By Lisa Spiwak
Arbitration has become very popular as an alternative dispute resolution to the traditional court system. Arbitration’s popularity stems from the fact that it is a way to resolve legal disputes outside of the courts in a faster, cheaper and more flexible manner. Arbitration awards are completely binding on the parties and those parties give up their right to appeal.
All of the above is terrific if both parties willingly opt for arbitration instead of going to court. However, many consumers enter into arbitration agreements without understanding what they are entering into and what they are giving up.
In fact, the majority of contracts entered into by consumers do not even give that consumer an option regarding arbitration. The contract simply contains a boilerplate mandatory arbitration clause that the consumer is forced to agree to and that is not open to negotiation.
It has become a part of the requirement for entering into the agreement.
Since consumers are forced to waive their right to a jury trial in order to enter into a particular contractual relationship, couldn’t that contract be considered in violation of our Constitution? The Seventh Amendment of the U.S. Constitution awards us the right to a trial by jury. Arbitration takes that right away.
Arbitration has been in existence for many years. The Federal Arbitration Act (FAA) was enacted on Feb. 12, 1925, and provided for judicial facilitation of private dispute resolution through arbitration. It applies in both state and federal courts. Mandatory arbitration clauses have become commonplace with most American companies. Virtually every agreement we are asked to sign contains an arbitration clause. This includes credit card agreements, employment contracts, car rental agreements, car finance contracts, apartment rental agreements, student loans, health care claims and virtually all banking transactions. In my research for this piece, I was unable to uncover a single consumer contract that excludes arbitration.
If a consumer is not given the option of disagreeing to arbitration when entering into a contract, then the question becomes what bearing does this have for that consumer? The answer is that it has significant bearing. First of all, the arbitration clause will dictate where the arbitration is to be held and which law governs the agreement. The venue and governing law will always be convenient for the company who prepared the contract but it may not be convenient for the consumer.

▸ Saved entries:

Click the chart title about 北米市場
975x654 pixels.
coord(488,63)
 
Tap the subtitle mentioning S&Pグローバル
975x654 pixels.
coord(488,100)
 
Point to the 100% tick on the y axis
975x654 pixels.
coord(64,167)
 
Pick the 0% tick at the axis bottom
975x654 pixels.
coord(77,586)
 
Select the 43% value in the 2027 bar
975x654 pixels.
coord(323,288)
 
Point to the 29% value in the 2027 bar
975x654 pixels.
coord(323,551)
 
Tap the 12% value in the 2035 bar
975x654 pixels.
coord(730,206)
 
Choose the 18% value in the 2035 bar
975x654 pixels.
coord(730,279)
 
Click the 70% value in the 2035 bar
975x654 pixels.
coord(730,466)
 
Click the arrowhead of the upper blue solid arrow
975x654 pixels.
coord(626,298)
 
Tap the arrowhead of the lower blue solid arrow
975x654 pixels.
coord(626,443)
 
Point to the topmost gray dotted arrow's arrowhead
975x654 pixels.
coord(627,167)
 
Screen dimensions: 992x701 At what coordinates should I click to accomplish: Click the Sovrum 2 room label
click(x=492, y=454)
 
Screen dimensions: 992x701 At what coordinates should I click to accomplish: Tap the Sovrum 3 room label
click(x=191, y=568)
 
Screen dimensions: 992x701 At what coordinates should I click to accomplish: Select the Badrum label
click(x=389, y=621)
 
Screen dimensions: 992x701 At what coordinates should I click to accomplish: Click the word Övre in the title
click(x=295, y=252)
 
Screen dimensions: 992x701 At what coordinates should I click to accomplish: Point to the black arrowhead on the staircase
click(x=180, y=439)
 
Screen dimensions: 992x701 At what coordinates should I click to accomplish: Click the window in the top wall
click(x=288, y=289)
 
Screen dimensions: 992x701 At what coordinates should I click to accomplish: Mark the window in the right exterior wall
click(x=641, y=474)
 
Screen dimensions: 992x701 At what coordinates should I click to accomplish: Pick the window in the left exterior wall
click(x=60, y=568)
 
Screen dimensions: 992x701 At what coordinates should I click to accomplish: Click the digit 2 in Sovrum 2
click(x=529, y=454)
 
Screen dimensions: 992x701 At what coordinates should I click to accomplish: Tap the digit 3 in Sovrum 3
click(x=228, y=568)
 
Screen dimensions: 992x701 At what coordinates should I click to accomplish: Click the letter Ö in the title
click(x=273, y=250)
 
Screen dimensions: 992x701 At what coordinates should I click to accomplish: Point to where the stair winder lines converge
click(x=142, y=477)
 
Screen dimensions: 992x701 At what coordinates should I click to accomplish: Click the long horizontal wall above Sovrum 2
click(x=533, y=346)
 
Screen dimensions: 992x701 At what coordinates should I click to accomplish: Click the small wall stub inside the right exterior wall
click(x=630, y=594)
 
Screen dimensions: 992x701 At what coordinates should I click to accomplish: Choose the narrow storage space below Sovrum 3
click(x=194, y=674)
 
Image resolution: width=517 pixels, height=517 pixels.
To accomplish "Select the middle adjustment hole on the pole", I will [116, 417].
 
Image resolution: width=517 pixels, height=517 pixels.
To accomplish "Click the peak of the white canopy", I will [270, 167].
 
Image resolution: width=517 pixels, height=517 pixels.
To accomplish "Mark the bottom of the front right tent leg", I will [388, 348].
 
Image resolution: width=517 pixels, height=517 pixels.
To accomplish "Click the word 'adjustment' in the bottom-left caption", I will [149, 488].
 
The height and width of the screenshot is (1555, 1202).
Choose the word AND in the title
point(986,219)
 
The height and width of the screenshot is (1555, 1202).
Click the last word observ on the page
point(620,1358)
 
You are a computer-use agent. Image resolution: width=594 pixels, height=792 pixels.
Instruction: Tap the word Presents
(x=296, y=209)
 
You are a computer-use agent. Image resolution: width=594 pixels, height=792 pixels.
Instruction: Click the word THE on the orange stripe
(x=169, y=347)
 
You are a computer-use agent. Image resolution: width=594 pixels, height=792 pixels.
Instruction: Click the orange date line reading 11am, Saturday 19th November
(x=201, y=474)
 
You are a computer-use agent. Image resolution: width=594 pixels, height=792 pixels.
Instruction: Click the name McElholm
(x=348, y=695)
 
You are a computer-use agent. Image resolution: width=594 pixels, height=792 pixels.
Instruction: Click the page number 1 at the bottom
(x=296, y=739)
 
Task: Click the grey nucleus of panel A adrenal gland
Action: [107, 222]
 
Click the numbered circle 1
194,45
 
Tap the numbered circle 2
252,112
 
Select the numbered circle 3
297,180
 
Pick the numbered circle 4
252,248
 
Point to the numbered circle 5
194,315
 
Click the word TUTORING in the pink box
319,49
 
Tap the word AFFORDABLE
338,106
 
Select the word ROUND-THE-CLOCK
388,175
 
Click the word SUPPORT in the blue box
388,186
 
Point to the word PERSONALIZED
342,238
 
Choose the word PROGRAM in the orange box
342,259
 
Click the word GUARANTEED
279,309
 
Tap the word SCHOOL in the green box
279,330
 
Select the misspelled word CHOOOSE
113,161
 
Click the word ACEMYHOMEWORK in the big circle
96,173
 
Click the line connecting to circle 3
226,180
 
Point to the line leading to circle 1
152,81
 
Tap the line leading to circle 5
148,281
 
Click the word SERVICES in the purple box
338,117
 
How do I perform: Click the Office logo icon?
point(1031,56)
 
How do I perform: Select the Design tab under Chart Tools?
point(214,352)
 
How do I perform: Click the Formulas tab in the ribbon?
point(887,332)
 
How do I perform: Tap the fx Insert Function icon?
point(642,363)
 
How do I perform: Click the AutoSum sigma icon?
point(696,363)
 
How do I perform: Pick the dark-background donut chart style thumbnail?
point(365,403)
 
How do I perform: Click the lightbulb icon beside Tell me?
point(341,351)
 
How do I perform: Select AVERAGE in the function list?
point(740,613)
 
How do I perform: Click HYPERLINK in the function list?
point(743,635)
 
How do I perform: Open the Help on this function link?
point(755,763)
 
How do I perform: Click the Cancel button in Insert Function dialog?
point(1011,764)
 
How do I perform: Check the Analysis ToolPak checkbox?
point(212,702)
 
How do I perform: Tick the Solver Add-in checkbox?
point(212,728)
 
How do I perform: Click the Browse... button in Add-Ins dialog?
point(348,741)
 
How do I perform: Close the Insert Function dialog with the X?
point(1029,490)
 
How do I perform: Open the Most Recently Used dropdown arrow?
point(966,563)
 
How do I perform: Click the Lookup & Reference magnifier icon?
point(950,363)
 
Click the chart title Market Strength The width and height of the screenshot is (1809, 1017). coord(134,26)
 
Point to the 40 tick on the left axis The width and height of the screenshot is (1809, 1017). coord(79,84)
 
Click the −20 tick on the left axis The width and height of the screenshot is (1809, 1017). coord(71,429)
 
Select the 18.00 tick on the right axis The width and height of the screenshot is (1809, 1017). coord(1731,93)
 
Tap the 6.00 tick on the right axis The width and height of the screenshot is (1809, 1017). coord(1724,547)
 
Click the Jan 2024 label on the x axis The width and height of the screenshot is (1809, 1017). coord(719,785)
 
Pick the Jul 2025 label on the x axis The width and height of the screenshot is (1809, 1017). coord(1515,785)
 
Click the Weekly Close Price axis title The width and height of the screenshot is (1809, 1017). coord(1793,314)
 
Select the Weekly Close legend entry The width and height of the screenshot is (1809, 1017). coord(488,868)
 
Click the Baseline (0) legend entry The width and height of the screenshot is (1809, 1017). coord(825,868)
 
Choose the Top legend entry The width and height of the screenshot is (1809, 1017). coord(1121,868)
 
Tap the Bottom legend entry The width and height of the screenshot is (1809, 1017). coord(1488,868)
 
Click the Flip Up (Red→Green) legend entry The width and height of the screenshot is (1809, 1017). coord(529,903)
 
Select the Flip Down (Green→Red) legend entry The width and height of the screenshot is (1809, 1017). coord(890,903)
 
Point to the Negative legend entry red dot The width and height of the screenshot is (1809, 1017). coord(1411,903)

▸ REQUIRED WORK:
**a.** Output the passage of the arbitration article between "By Lisa Spiwak" and "open to negotiation.", inclusive.
**b.** In the arbitration article, condense the paragraph beginning "Arbitration has been in existence for many years" into a short bulleted list that keeps its main facts.
**c.** Answer these from the arbitration article, one per line:
(i) On what date was the Federal Arbitration Act enacted?
(ii) Which amendment of the U.S. Constitution grants the right to a trial by jury?
(iii) What two matters does an arbitration clause dictate?
The rows above are separate from the arbitration article.

▸ RESULTS OF THE EXERCISE:
**a.**
By Lisa Spiwak
Arbitration has become very popular as an alternative dispute resolution to the traditional court system. Arbitration’s popularity stems from the fact that it is a way to resolve legal disputes outside of the courts in a faster, cheaper and more flexible manner. Arbitration awards are completely binding on the parties and those parties give up their right to appeal.
All of the above is terrific if both parties willingly opt for arbitration instead of going to court. However, many consumers enter into arbitration agreements without understanding what they are entering into and what they are giving up.
In fact, the majority of contracts entered into by consumers do not even give that consumer an option regarding arbitration. The contract simply contains a boilerplate mandatory arbitration clause that the consumer is forced to agree to and that is not open to negotiation.

**b.**
- The Federal Arbitration Act (FAA) was enacted on Feb. 12, 1925, to provide judicial facilitation of private dispute resolution through arbitration.
- It applies in both state and federal courts.
- Mandatory arbitration clauses are commonplace with most American companies and appear in virtually every agreement.
- Examples include credit card agreements, employment contracts, car rental and car finance contracts, apartment rentals, student loans, health care claims and nearly all banking transactions.
- The author found no consumer contract that excludes arbitration.

**c.**
(i) Feb. 12, 1925
(ii) The Seventh Amendment
(iii) Where the arbitration is to be held and which law governs the agreement